Reflections on Martyrdom in relation to Post-modern Contemporary Church:
by Joey Zorina
Not For Sale
Not For Sale
# "Precious in the sight of the Lord is the death of His saints." (Psalm 116:15) ".......If they persecuted me, they will also persecute you." (John 15: 20)
"On June 28, Hemanta Das, a Christian convert from Hinduism to Christianity, was brutally beaten by suspected members of a religious fanatic group. Das, a former member of the Hindutva fanatic group known as Rashtriya Swayamsevak Sangh, died four days later in a local hospital. The Council of Baptist Churches in Northeast India has declared Brother Das the first Assamese martyr. Das was a member of the Guwahati Baptist Church. The Voice of the Martyrs' contact in India reports, "On several occasions, Brother Das was cautioned by radical groups of the dire consequences that would follow if he tried to convert people to Christianity."" [Christian Martyred in India's Assam State:VOM Sources]
Consider the things that Paul mentioned in Romans 8:35 - Famine, peril, nakedness, sword, tribulation, distress and persecution. This four feet six inches minister of the gospel went through all kinds of suffering for the sake of the gospel. He was kept down by fasting and praying for those that were free while he was imprisoned; brutally stoned at Lystra, starved with no food to eat in many other places, his skin dipped for thirty-six hours in the salty Mediteranean Sea; endured sleepless nights; coldness and whippings.

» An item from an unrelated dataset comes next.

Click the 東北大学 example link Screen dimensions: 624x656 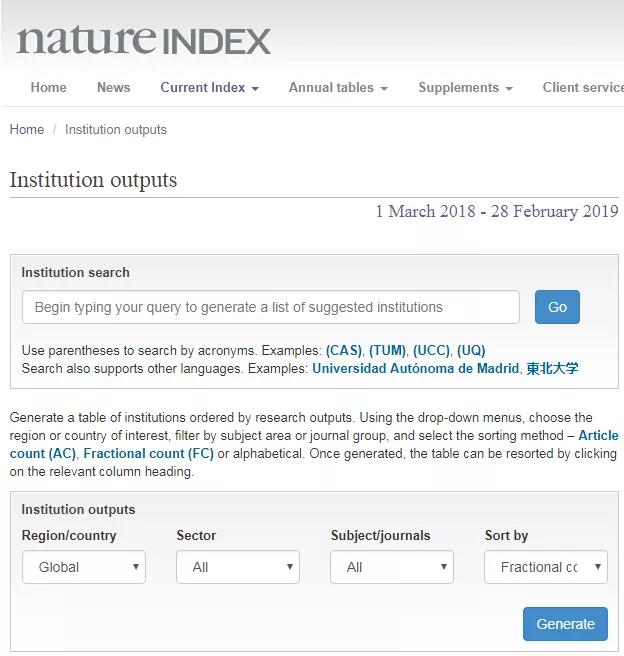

Add to this list of danger: loneliness, 195 stripes laid on his back, 3 times shipwrecked, 3 times beaten with rods, stoning, humiliation, chains, and countless times walked the valleys of "death." The list could go on! Yet the most inspiring of all these is when he said: "For this slight momentary affliction is preparing for us an eternal weight of glory beyond all comparison" (2 Cor.4:17) He calls all his sufferings "slight momentary affliction." That's pouring contempt of suffering for the sake of the gospel!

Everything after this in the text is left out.